PSW Register in 8051

Program status word is also known as Flag Register. it is an 8-bit register. its address is 0XD0. it can be Bit and Byte Addressable. it can contains 6 Flag bits i.e. CY (carry), AC (auxiliary carry), P (parity), and OV (overflow) and 2 user definable bits. The PSW.5 and PSW.1 bits are general purpose status flag bits.

CY, the carry flag -  

This flag is set whenever there is a carry out from the D7 bit. This flag bit is affected after an 8-bit addition or subtraction. It can also be set to 1 or 0 directly by an instruction such as "SETB C" and "CLR C" stands for "set bit carry" and "CLR C" for "clear carry".

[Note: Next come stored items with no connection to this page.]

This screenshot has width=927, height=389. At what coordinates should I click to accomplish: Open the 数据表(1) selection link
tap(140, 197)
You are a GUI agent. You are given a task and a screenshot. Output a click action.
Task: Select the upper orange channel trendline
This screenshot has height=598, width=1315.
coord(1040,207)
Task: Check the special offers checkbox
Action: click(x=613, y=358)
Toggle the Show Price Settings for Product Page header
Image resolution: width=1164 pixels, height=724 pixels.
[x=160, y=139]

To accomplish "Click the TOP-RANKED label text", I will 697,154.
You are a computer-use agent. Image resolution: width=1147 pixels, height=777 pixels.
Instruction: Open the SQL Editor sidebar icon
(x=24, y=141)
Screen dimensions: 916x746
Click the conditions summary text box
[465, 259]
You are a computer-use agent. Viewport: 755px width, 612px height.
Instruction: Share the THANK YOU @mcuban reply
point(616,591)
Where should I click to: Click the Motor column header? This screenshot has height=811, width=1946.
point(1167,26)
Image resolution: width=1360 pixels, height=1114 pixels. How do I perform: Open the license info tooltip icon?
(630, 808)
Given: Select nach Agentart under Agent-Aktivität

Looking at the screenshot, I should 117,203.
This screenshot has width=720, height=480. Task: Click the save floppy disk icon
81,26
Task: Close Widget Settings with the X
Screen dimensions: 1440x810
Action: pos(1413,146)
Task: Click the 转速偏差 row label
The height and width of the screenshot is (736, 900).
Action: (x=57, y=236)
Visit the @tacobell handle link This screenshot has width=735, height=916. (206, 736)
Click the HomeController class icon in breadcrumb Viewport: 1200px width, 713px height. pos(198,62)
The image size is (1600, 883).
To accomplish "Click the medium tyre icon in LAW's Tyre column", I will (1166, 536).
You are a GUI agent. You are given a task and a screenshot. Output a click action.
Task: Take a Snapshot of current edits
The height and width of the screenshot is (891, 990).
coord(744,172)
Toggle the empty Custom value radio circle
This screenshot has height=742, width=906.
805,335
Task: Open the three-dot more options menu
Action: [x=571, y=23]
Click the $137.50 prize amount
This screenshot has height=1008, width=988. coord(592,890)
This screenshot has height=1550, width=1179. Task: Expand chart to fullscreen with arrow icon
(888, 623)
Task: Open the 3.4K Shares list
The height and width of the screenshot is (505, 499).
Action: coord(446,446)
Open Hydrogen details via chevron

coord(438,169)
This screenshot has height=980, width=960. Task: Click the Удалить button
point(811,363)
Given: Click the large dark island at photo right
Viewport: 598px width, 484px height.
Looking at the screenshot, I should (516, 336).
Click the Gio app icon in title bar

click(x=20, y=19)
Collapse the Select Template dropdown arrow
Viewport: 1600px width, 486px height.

AC, the auxiliary carry flag -    

If there is a carry from D3 to D4 during an ADD or SUB operation, this bit is set; otherwise, it is cleared. This flag is used by instructions that perform BCD (Binary Coded Decimal) arithmetic.

FO -

General purpose flag bit available for the user.

RS1 and RS0 -

These are the register bank select bits as shown below.


OV -

Overflow flag is set if there was an arithmetic overflow. For signed numbers, results greater than 127 or less than -128 will set OV flag. For unsigned numbers this can be ignored.

PSW.1 -

User definable flag

P, the parity flag -

The parity flag reflects the number of 1s in the A (accumulator) register only. If the A register contains an odd number of 1s, then P=1. Therefore, P=0 if A has an even number of 1s.